**Instructions for the task**
Locate every line in the two blocks below that contains the word "height", with case significant, and copy each such line in full.

**Recorded information**
■ ■ ■ ■ ■ ■ ■
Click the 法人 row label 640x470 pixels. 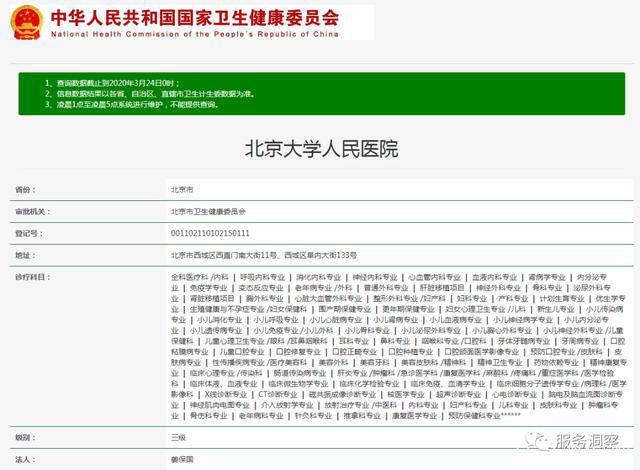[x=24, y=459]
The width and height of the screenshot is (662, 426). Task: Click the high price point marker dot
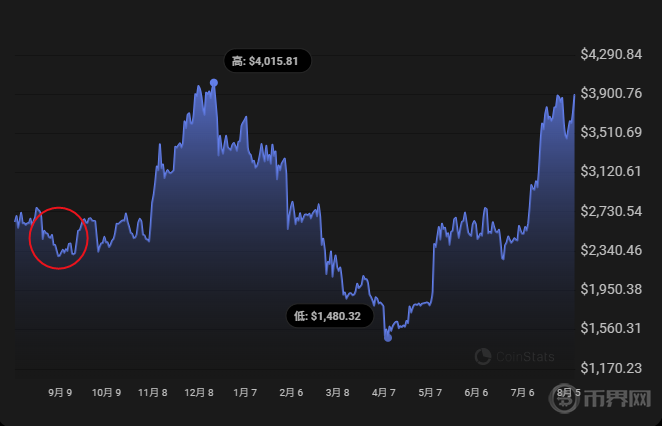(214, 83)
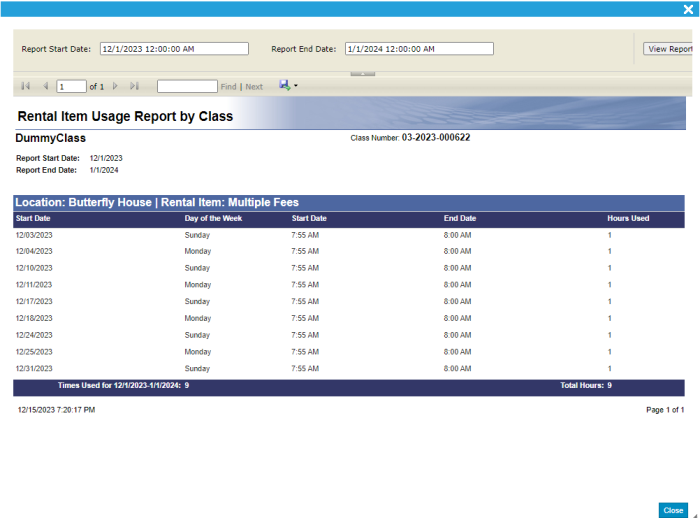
■ ■ ■ ■ ■ ■ ■
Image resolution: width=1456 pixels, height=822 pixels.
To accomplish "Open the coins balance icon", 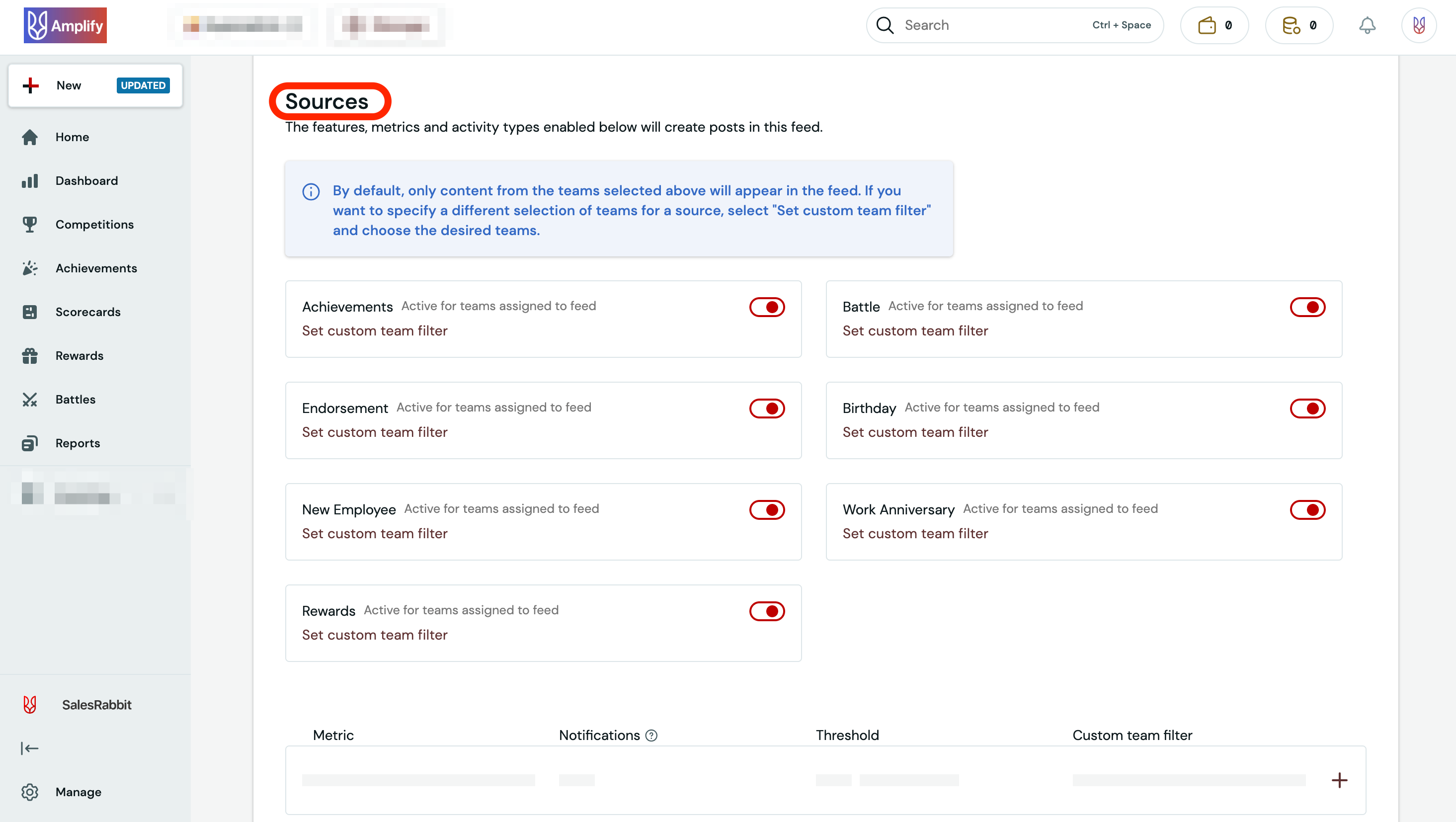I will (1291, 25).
■ ■ ■ ■ ■ ■ ■
**Task solution**
The width and height of the screenshot is (662, 426). Task: Click the high price point marker dot
Image resolution: width=1456 pixels, height=822 pixels.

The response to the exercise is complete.